> What the task requires: Can you give everything from the start of the records below down to the line containing "coord(141,59)" as a numbered list, with blank lines left out?

> Records supplied:
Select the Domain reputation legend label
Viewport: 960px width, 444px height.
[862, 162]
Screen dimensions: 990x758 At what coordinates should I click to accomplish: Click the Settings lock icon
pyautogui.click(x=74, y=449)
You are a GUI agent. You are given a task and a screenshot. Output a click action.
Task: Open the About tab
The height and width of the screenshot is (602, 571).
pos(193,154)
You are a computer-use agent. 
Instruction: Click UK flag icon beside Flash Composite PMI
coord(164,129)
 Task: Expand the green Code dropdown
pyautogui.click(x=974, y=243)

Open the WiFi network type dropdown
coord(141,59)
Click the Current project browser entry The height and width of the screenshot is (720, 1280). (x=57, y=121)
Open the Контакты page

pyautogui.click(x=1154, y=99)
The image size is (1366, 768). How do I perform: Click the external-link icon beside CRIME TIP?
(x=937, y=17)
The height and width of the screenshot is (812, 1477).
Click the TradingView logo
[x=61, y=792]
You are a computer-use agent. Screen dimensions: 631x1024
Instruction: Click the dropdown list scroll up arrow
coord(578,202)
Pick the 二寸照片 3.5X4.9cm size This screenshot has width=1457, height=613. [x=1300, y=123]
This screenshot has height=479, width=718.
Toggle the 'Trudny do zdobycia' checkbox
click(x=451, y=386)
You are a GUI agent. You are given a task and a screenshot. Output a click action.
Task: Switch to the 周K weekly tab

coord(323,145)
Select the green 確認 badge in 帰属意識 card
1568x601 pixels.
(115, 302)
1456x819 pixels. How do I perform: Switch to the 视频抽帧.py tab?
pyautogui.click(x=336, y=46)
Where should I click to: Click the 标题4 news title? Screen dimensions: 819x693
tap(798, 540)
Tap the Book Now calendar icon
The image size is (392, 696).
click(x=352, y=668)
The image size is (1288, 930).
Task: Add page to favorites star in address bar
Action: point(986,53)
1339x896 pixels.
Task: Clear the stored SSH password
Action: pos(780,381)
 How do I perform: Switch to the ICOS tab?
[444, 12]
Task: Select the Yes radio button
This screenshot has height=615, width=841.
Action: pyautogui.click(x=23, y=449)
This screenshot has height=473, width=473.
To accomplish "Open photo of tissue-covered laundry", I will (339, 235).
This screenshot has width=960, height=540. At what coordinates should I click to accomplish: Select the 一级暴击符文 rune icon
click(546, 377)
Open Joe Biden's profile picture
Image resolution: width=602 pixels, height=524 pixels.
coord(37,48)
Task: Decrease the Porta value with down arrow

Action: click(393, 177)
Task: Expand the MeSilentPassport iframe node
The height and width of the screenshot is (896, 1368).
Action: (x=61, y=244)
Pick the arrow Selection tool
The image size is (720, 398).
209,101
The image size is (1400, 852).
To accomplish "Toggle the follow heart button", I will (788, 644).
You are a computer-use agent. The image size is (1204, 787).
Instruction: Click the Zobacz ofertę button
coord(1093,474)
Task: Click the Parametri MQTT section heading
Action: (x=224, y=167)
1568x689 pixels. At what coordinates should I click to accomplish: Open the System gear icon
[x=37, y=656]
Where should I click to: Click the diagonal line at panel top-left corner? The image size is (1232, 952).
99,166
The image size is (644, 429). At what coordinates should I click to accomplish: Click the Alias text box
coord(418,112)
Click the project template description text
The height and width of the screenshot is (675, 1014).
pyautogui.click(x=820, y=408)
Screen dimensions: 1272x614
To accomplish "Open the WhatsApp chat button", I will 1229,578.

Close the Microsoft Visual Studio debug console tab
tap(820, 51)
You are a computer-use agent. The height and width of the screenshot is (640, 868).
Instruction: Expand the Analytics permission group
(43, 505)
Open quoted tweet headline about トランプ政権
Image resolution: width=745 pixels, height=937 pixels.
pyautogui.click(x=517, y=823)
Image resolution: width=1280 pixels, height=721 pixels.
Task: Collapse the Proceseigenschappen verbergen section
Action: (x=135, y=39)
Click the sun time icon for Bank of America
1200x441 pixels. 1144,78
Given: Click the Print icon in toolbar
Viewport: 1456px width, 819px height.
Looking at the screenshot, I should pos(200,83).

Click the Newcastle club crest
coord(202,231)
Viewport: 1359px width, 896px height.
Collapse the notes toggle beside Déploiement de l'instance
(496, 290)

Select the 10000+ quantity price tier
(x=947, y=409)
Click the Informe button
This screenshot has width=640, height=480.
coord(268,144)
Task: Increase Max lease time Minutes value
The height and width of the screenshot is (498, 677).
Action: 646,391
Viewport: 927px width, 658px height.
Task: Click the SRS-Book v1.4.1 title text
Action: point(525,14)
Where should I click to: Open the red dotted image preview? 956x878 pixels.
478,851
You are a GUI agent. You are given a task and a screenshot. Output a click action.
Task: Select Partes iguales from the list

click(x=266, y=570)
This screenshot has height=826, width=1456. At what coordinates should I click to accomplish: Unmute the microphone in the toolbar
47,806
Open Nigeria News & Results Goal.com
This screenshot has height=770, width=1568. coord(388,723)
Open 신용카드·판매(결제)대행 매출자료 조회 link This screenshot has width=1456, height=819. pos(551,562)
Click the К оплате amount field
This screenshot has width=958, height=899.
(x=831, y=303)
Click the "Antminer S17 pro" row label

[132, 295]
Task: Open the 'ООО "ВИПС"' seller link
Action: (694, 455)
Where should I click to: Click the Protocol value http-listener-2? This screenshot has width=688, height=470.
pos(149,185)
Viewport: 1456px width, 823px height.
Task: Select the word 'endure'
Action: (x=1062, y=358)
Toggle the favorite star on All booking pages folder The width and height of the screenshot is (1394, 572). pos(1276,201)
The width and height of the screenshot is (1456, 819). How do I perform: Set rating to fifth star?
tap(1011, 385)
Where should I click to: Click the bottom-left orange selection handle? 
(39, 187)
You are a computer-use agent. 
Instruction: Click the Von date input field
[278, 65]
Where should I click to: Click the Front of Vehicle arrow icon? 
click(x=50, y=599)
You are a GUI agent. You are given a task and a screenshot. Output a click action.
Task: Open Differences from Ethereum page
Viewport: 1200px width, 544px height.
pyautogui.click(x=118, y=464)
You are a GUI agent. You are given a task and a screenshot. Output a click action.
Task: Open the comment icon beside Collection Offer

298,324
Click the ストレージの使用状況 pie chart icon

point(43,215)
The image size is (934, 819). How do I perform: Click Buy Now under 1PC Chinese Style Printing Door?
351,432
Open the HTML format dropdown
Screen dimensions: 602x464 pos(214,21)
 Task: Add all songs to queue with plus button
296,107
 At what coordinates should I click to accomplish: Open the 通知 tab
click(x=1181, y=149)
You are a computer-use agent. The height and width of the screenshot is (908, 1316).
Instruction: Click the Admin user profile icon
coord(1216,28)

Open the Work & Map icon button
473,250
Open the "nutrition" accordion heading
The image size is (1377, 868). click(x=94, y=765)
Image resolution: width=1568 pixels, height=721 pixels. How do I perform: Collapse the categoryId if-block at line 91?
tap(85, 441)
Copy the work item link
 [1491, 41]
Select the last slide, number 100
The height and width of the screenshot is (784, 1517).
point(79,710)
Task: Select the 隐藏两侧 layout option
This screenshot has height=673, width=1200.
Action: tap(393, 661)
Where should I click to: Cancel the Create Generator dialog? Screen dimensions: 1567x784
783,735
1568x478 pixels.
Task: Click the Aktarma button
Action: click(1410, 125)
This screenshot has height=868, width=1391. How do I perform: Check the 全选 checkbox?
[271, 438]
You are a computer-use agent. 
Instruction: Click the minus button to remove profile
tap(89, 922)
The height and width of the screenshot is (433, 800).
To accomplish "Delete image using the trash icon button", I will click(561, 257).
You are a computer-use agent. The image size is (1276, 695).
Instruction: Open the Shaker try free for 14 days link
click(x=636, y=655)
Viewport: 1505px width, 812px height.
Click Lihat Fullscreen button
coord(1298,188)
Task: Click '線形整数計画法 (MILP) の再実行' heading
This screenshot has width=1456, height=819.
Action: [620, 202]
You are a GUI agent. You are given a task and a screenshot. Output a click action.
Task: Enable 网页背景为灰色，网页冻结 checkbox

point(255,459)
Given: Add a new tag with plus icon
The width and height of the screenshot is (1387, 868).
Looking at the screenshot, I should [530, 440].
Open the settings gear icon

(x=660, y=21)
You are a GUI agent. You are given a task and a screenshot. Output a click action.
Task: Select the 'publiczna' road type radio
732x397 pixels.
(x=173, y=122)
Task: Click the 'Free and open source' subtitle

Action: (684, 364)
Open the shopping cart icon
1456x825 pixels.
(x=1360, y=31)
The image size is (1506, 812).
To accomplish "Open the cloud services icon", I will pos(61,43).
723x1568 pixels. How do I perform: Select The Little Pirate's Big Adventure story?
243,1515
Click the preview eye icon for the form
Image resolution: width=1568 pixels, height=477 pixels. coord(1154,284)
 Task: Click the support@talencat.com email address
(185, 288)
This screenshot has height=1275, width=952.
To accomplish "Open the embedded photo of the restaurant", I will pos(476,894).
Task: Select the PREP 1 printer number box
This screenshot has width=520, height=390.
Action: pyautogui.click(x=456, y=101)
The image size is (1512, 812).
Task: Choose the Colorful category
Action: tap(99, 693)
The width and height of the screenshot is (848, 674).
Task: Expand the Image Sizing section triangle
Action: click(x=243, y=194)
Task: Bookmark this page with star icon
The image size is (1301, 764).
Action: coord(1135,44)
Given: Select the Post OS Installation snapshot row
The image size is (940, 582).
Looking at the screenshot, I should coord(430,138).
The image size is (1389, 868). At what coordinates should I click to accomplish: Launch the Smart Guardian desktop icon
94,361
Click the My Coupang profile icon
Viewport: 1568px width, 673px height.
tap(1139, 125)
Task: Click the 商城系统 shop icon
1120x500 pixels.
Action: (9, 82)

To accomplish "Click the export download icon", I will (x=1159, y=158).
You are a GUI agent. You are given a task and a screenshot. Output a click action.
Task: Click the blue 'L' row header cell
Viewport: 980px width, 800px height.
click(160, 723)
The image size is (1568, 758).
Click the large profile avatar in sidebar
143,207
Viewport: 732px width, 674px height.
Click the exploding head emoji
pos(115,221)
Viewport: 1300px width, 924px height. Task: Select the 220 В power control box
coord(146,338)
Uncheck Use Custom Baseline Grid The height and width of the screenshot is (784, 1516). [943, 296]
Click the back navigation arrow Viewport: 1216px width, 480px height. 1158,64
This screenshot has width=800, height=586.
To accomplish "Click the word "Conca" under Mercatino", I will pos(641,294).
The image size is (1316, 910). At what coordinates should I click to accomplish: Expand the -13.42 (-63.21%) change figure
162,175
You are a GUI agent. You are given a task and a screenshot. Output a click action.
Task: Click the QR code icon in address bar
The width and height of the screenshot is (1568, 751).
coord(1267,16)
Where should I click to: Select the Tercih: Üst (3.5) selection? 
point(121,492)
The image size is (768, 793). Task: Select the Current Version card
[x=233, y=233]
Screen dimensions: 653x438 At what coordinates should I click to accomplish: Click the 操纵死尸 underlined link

> Output of the exercise:
1. Select the Domain reputation legend label
2. Viewport: 960px width, 444px height.
3. [862, 162]
4. Screen dimensions: 990x758 At what coordinates should I click to accomplish: Click the Settings lock icon
5. pyautogui.click(x=74, y=449)
6. You are a GUI agent. You are given a task and a screenshot. Output a click action.
7. Task: Open the About tab
8. The height and width of the screenshot is (602, 571).
9. pos(193,154)
10. You are a computer-use agent. 
11. Instruction: Click UK flag icon beside Flash Composite PMI
12. coord(164,129)
13.  Task: Expand the green Code dropdown
14. pyautogui.click(x=974, y=243)
15. Open the WiFi network type dropdown
16. coord(141,59)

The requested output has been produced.